- _DATASET CONTENT_:
────────

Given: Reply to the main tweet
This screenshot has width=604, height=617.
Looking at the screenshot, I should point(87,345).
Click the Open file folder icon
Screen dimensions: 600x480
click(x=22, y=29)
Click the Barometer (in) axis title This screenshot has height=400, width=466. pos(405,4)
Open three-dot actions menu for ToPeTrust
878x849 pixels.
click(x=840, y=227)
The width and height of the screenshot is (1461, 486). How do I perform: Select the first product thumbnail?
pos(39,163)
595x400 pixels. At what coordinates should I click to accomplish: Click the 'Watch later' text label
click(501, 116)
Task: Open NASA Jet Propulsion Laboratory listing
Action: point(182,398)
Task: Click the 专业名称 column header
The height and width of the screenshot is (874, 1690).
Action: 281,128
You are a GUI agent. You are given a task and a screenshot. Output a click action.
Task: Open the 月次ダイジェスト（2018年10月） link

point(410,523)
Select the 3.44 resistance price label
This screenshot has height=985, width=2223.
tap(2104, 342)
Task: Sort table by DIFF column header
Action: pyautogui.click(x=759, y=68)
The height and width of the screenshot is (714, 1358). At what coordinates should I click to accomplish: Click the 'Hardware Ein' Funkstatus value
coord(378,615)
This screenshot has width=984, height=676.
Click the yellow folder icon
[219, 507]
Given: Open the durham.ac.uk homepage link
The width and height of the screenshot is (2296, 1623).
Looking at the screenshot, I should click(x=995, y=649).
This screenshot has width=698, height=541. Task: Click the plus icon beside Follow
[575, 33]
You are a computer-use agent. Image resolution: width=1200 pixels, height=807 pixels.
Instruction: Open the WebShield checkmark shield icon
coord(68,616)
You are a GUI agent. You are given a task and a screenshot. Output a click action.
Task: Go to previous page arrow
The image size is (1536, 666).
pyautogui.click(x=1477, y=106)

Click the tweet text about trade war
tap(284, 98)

────────

- _WORK TO BE COMPLETED_:
Begin with the line containing "This screenshot has width=698, height=541." and repeat each line exactly until the records above end.

- _EXERCISE RESULT_:
This screenshot has width=698, height=541. Task: Click the plus icon beside Follow
[575, 33]
You are a computer-use agent. Image resolution: width=1200 pixels, height=807 pixels.
Instruction: Open the WebShield checkmark shield icon
coord(68,616)
You are a GUI agent. You are given a task and a screenshot. Output a click action.
Task: Go to previous page arrow
The image size is (1536, 666).
pyautogui.click(x=1477, y=106)

Click the tweet text about trade war
tap(284, 98)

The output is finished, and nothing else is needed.